Evaluation Procedure

Objective and subjective quality evaluation of the proposals will each be done by at least two independent labs, following well-established procedures and based on the decoded test images provided by each proponent. The submitted code (or binaries) for the decoder, codestreams and decoded images will be used for verification purposes. In the figure bellow, the coding pipeline for learning-based image coding solutions, which is rather straightforward, is presented. Proponents may perform encoding with any color space representation, but the input of the encoder and the output of the decoder must be in the PNG (RGB color space) format. Objective image quality will be measured with luminance and color-based metrics and the RGB decoded images will be used for quality evaluation.

Coding pipeline

Target rates

Target bitrates for the objective evaluations include 0.06, 0.12, 0.25, 0.50, 0.75, 1.00, 1.50, and 2.00 bpp. The maximum bitrate deviation from the target bitrate should not exceed 15%. The proponents must declare for every test image which target bitrate their decoder and models can reach, and in case of deviation of the target bitrate, the proposed RD point may not be considered for evaluation. The target bitrates for the subjective evaluations will be a subset of the target bitrates for the objective evaluations and will depend on the complexity of the test images. The bitrates specified should account for the total number of bits necessary for generating the encoded file (or files) out of which the decoder can reconstruct a lossy version of the entire image. The main rate metric is the number of bits per pixel (bpp) defined as:

BPP = (N_TOT_BITS)/(N_TOT_PIXELS)

where N_TOT_BITS is the number of bits for the compressed representation of the image and N_TOT_PIXELS is the number of pixels in the image.

Objective quality testing

Objective quality testing shall be done by computing several quality metrics, including MS-SSIM, VMAF, VIFP, NLPD, FSIM, between compressed and original image sequences, at the target bitrates mentioned in the precious Section. Refer to Annex C for more information about the image quality metrics.

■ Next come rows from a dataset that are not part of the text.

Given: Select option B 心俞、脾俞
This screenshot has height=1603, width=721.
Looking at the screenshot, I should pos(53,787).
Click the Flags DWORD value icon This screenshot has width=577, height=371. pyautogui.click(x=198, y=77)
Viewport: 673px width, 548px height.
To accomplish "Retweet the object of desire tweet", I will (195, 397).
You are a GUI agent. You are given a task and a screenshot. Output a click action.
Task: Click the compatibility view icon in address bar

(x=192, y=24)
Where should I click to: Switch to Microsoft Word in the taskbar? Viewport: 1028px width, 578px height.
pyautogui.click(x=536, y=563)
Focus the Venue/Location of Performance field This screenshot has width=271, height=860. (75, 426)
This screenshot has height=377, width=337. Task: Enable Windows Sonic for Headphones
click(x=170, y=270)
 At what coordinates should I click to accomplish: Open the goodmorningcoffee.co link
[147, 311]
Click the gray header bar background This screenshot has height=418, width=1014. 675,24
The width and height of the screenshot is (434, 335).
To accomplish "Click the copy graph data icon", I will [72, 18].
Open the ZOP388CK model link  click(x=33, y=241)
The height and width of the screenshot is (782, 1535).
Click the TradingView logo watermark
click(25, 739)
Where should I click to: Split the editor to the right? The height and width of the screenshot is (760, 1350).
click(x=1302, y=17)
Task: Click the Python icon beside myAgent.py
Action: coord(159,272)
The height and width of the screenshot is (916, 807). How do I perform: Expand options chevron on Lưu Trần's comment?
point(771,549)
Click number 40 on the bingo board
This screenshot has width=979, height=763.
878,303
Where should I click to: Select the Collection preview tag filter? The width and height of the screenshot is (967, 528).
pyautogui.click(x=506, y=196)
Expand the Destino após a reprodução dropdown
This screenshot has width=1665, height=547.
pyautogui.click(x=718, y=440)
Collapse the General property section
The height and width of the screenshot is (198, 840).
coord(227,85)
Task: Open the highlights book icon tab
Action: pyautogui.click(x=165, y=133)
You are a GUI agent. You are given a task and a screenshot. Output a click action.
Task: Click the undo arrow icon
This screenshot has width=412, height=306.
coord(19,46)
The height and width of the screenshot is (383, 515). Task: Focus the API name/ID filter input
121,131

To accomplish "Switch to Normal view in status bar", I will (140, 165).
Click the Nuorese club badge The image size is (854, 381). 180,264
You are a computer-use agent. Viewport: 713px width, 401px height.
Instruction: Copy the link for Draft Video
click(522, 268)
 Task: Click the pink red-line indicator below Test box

Subjective quality testing

To evaluate the selected coding solutions, a subjective quality assessment methodology may be used. This type of assessment is especially critical since the type of artifacts that learning-based image compression solutions produce may be significantly different from those in standard image codecs. Subjective quality evaluation of the compressed images will be performed on the test dataset.

The Double Stimulus Impairment Scale (DSIS) methodology will be used, where subjects watch side by side the original image and the impaired decoded image which is scored in a 1-5 scale associated to five impairment scale, notably very annoying, annoying, slightly annoying, perceptible but not annoying and imperceptible. The side-by-side images are centered on the display. The reference is shown on the left or right and can vary randomly. Subjects will be informed that one of the images is the reference but will not receive any indication whether the reference image was on the left or on the right.

The subjective test methodology will follow BT500.13 [1] and a randomized presentation order, as described in ITU-T P.910 [2] will be used; the same content is never displayed consecutively. There is no presentation or voting time limit. A training session should be organized before the experiment to familiarize participants with artefacts and distortions in the test images. At least, three training images will be used before actual scoring.

As anchors, JPEG, JPEG 2000 and HEVC will be used. The list of anchors may be reduced if the number of proposals is too high. The images used for subjective evaluation are a subset of the test dataset images and its number will be selected depending on the number of proposals that will be subjectively evaluated.

References

[1] ITU-R Recommendation BT.500-13, “Methodology for the subjective assessment of the quality of television pictures,” International Telecommunications Union, Geneva, Switzerland, 2012.

[2] ITU-T Recommendation P. 910, “Subjective video quality assessment methods for multimedia applications,” International Telecommunication Union, Geneva, 2008.